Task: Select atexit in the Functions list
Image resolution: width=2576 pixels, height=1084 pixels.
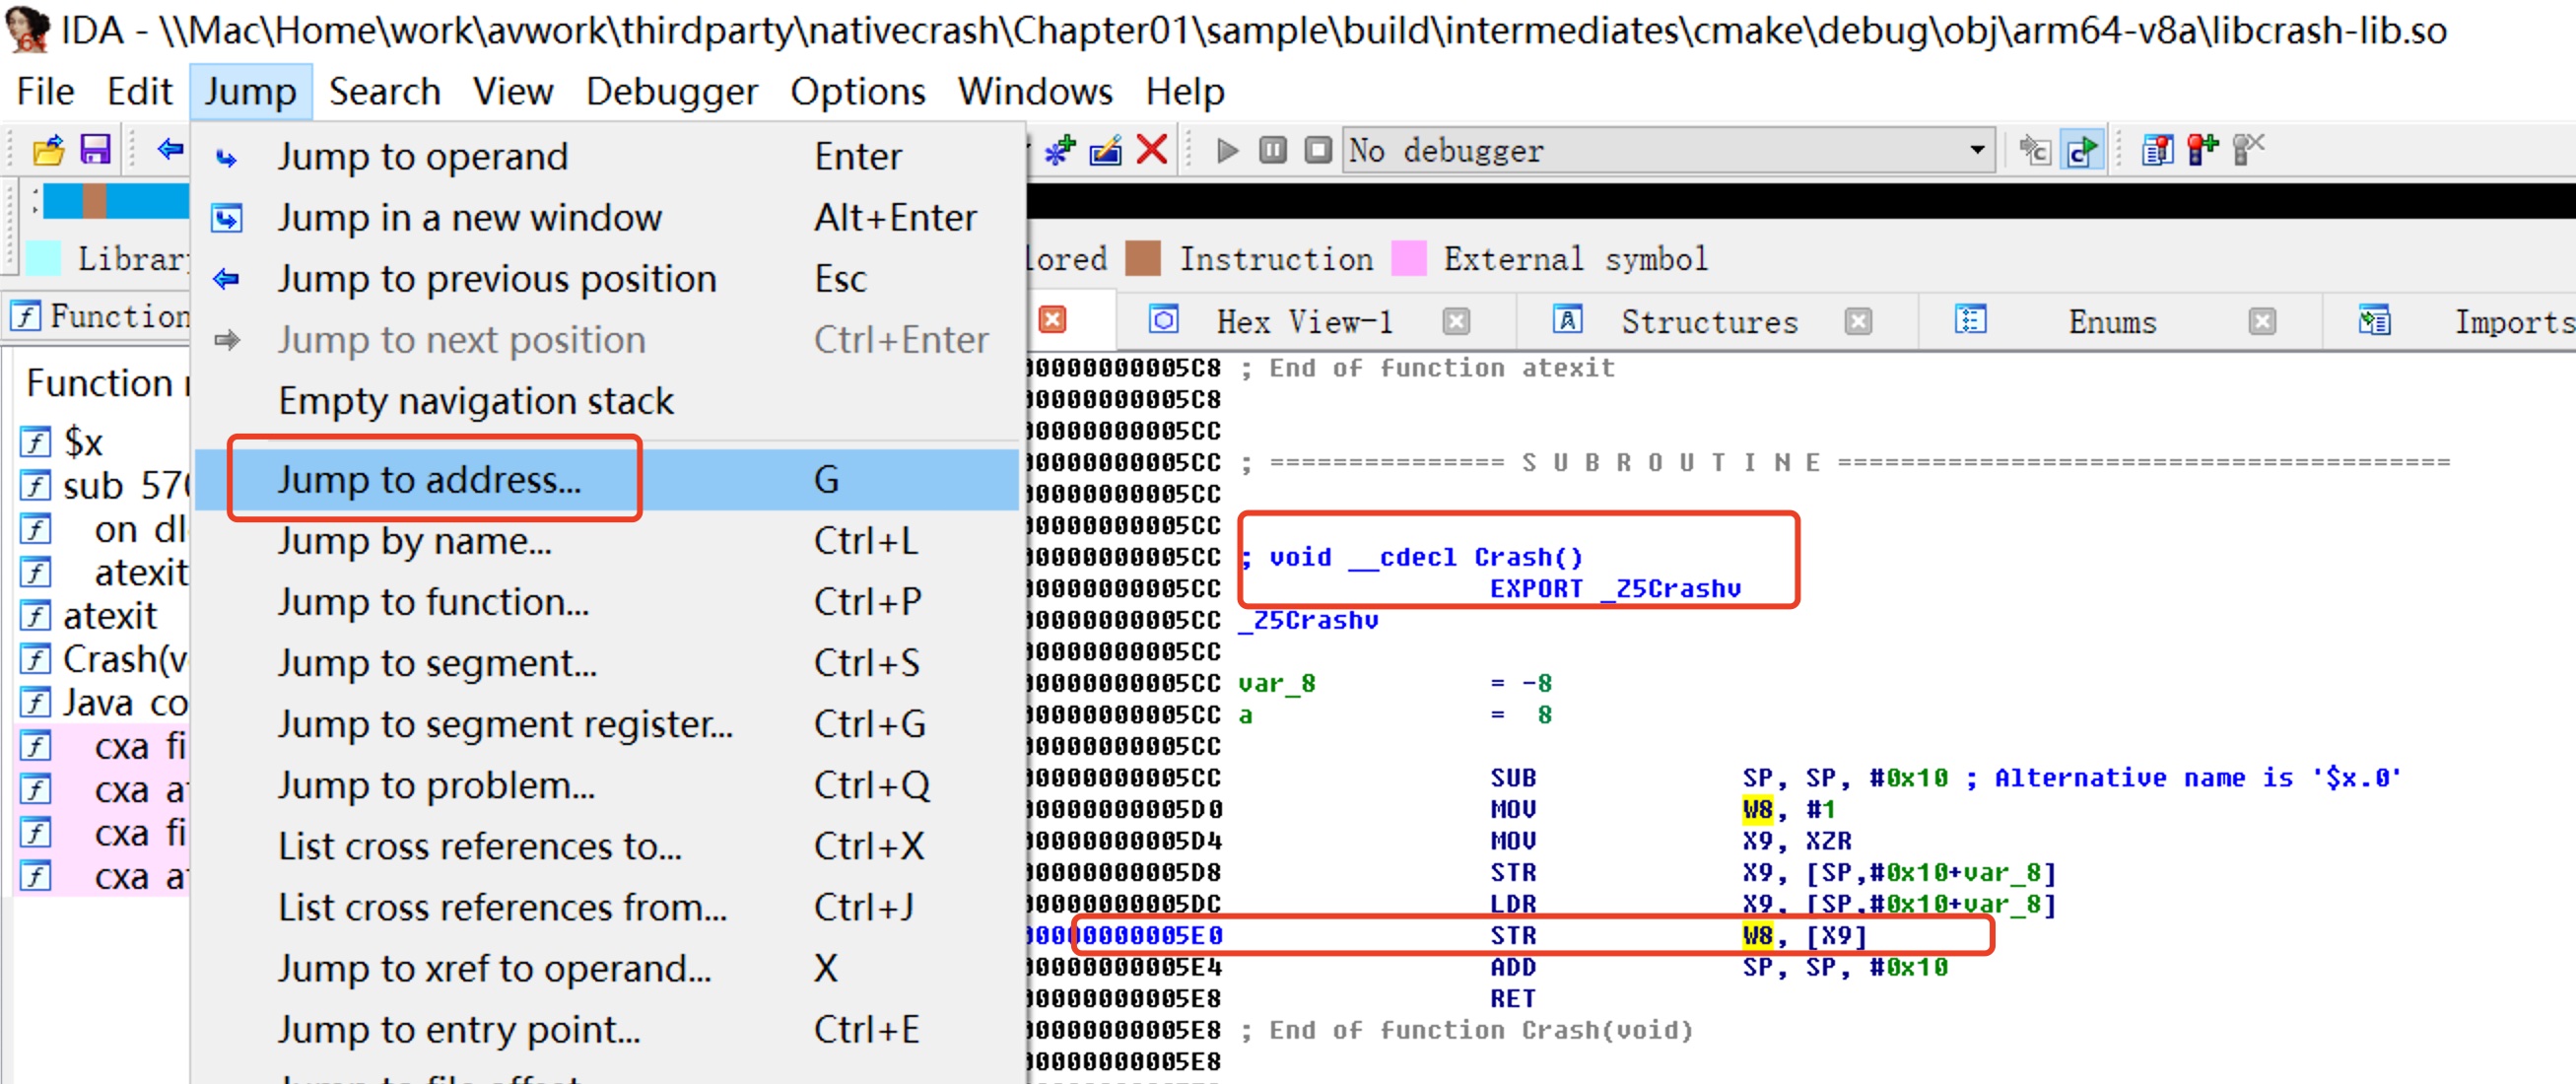Action: pos(110,616)
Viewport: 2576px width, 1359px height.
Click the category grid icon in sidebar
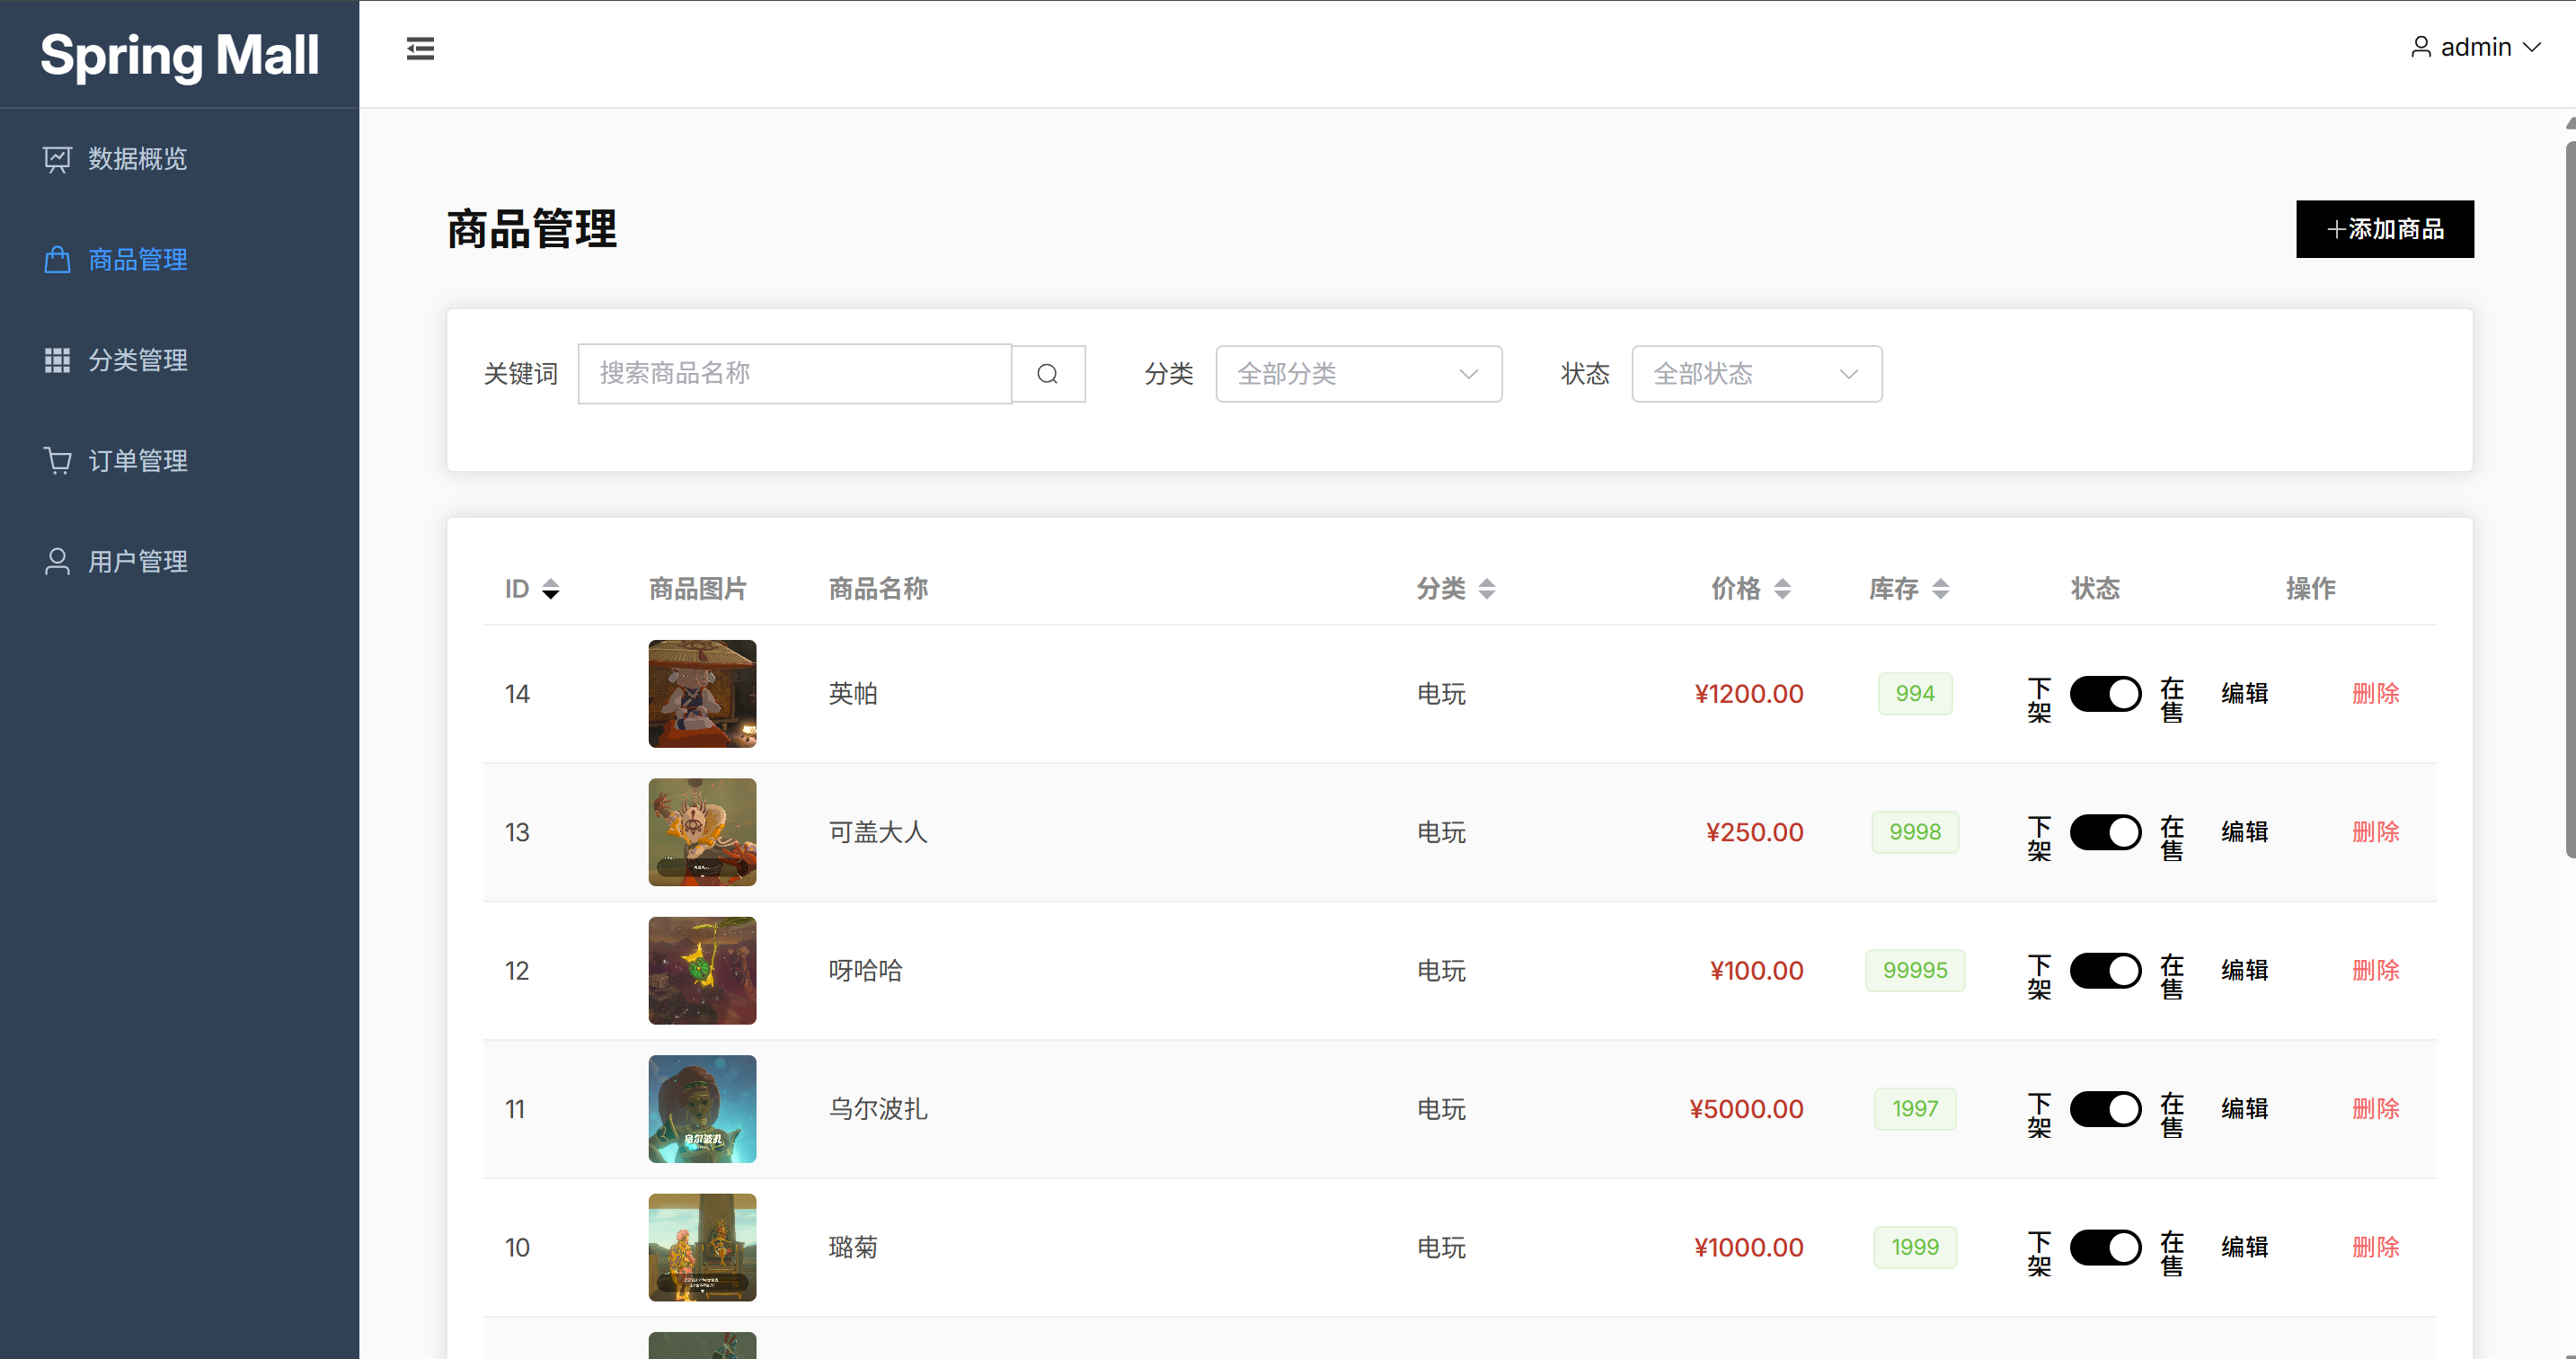click(57, 360)
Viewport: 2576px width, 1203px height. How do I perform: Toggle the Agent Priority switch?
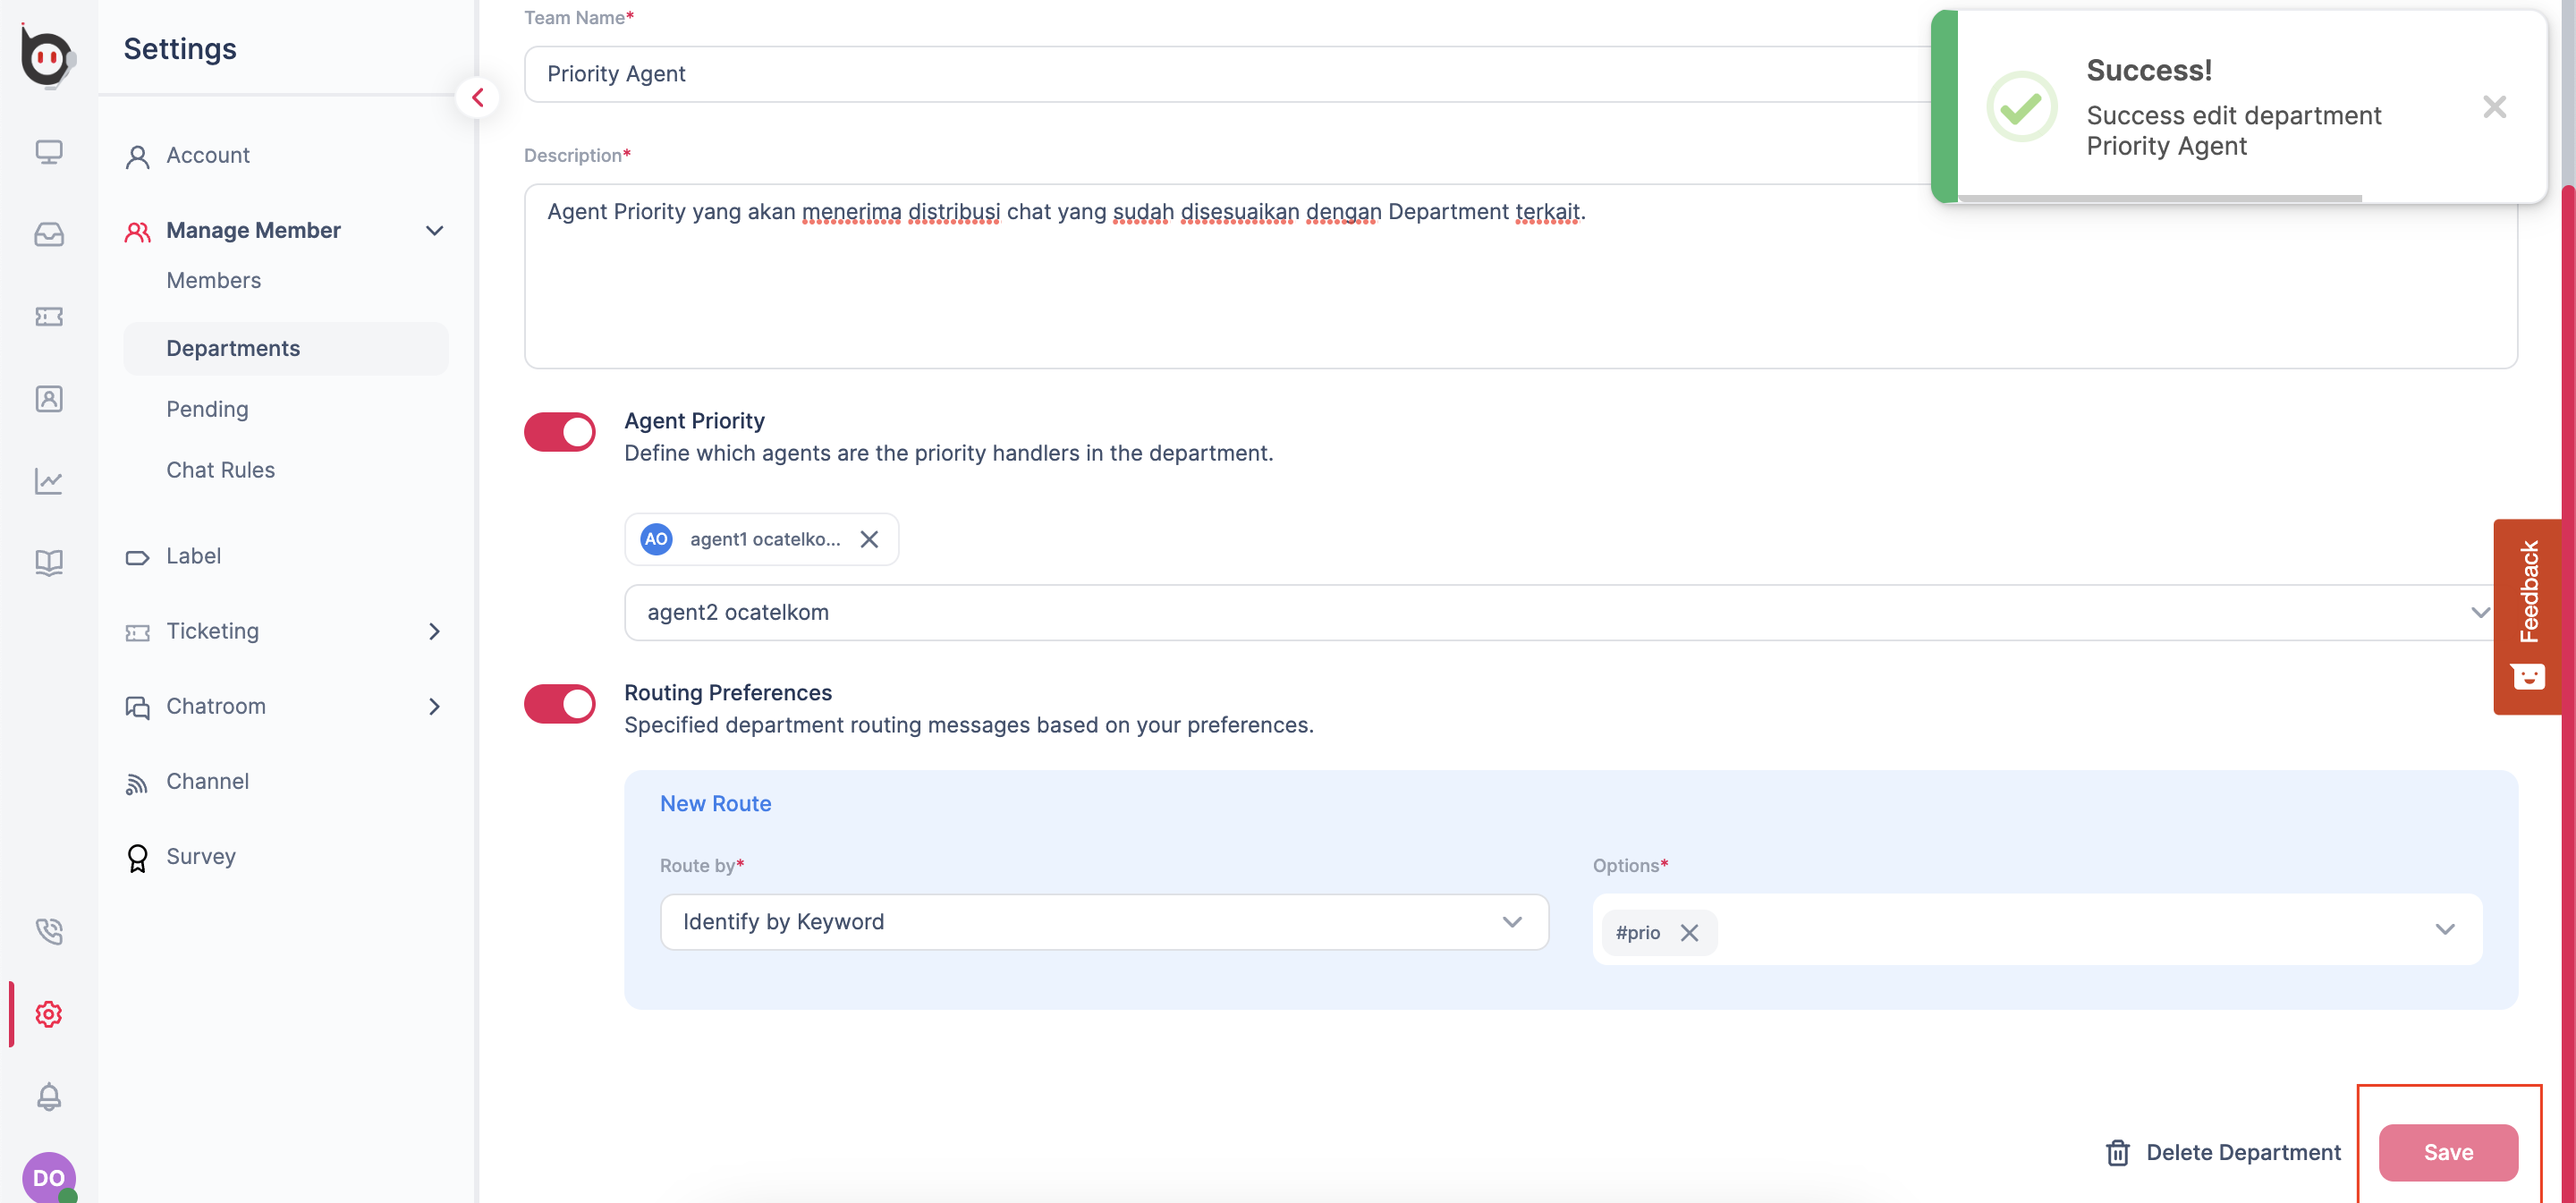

--- --- ---

> **Action item**
Set down all of the entries exactly. Leave the pictures out.

> **Result of the exercise**
Task: Select atexit in the Functions list
Image resolution: width=2576 pixels, height=1084 pixels.
Action: pos(110,616)
Viewport: 2576px width, 1359px height.
Click the category grid icon in sidebar
click(57, 360)
Viewport: 2576px width, 1203px height. How do I perform: Toggle the Agent Priority switch?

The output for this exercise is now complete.